RFR(M): 8141529: Fix handling of _JAVA_SR_SIGNUM

David Holmes david.holmes at oracle.com
Mon Nov 16 04:03:54 UTC 2015


On 13/11/2015 11:38 PM, David Holmes wrote:
> On 13/11/2015 7:53 PM, Thomas Stüfe wrote:
>> Hi Goetz,
>>
>> sorry for not looking at this earlier. This is a nice cleanup. Some
>> remarks:
>>
>> http://cr.openjdk.java.net/~goetz/webrevs/8141529-NSIG/webrev.01/src/os/aix/vm/os_aix.cpp.udiff.html
>>
>>
>> +    if (sig > MAX2(SIGSEGV, SIGBUS) &&  // See 4355769.
>> +        sig < NSIG) {                   // Must be legal signal and fit
>> into sigflags[].
>>
>> I do not like much the MAX2() construct.

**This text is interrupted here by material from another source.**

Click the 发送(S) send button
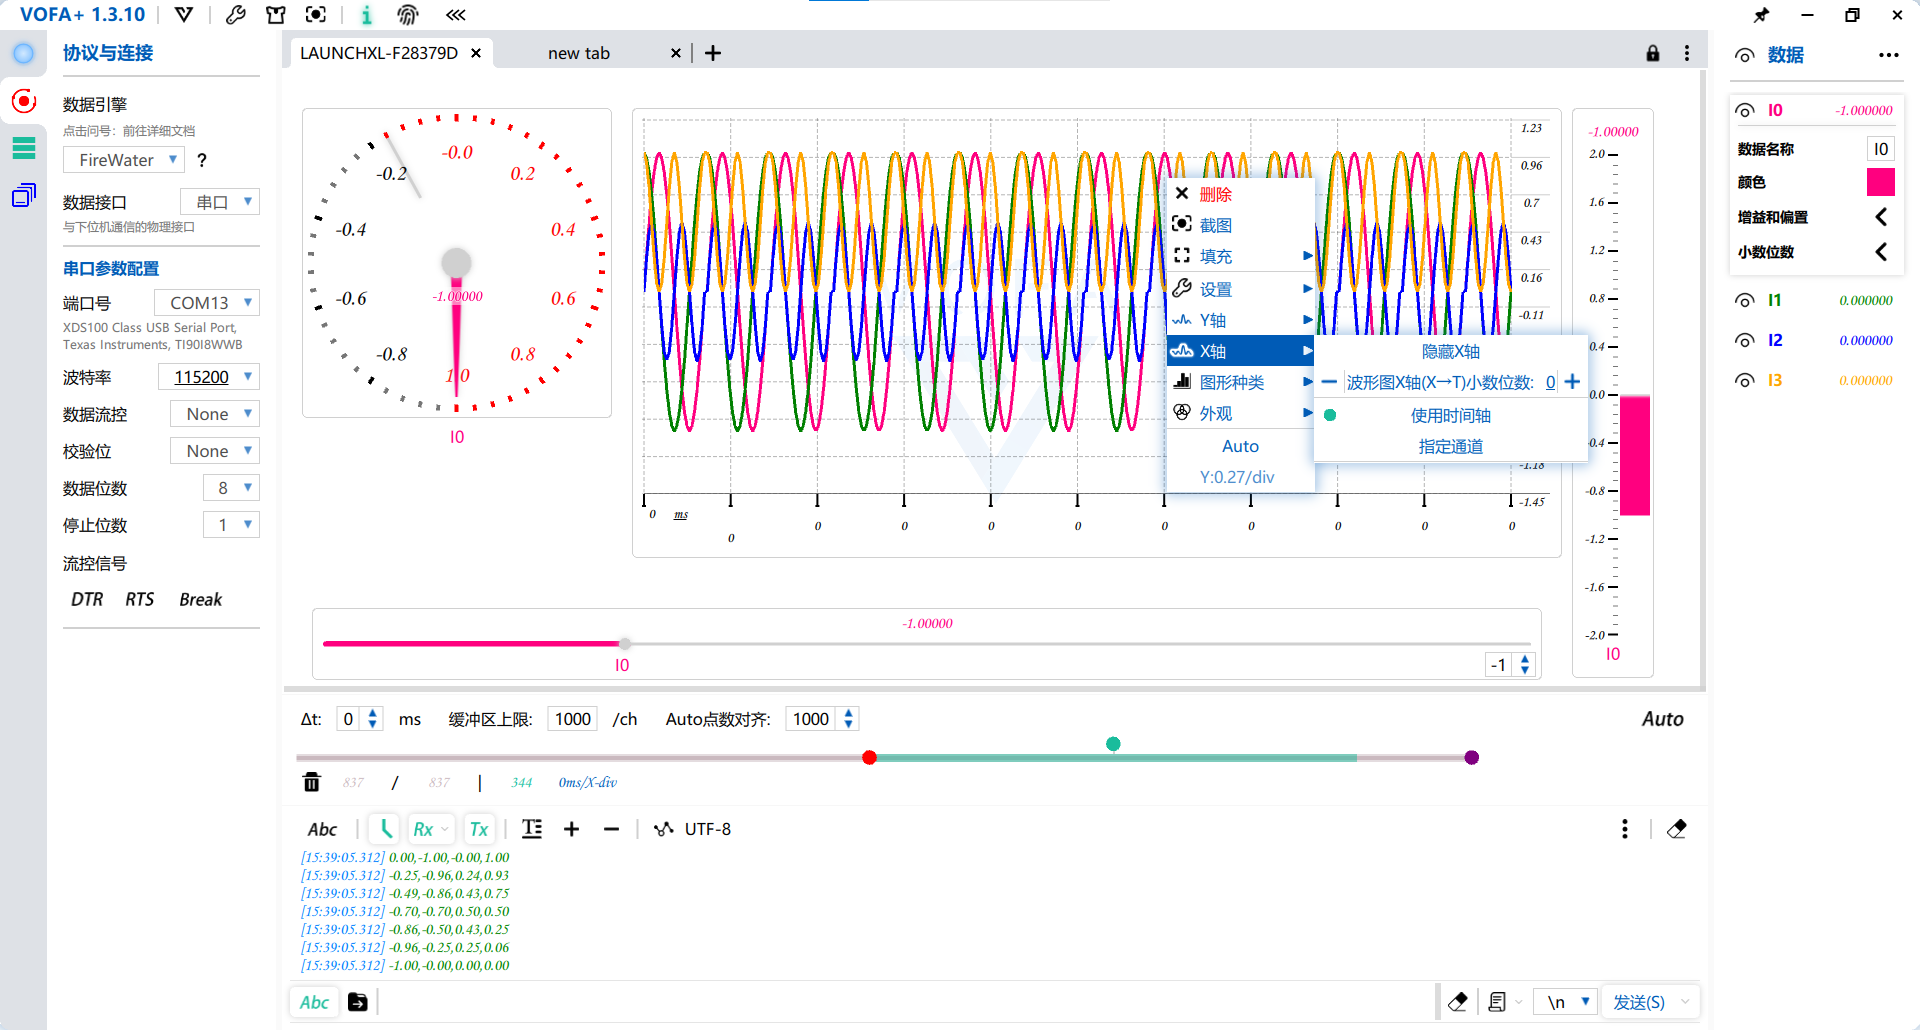Screen dimensions: 1920x1030 tap(1639, 1002)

I would like it better to
>> explicitly check whether the SR signal is one of the "forbidden" ones
>> the VM uses.
>
> I must confess I had not looked into 4355769 but this check seems rather
> spurious. It is not at all clear to me what signals could be used here -

Okay should have looked into 4355769. The problem is how multiple 
pending signals are handled. It seems that in the past (no idea if still 
true) pending signals were handled in signal-number order (lowest 
first), not FIFO. The problem scenario is this:
- thread accesses a null pointer in compiled Java code and the SEGV 
handler will cause NPE to be thrown
- at the same time as the SEGV is being raised the thread is also hit 
with the SR signal to suspend it.
- the SR signal will be delivered first and the SR handler starts to run 
- with signals unblocked.
- the SEGV then gets delivered to the thread in the SR handler, and the 
regular signal handler is run
- the regular signal handler tries to detect if we're running in Java 
code so it can post the NPE, but the presence of the SR handler causes 
that check to fail - so we abort thinking it is a real SEGV.

I don't know how much of that is still true today. It seems strange to 
me that a kill based directed signal can usurp a synchronous signal.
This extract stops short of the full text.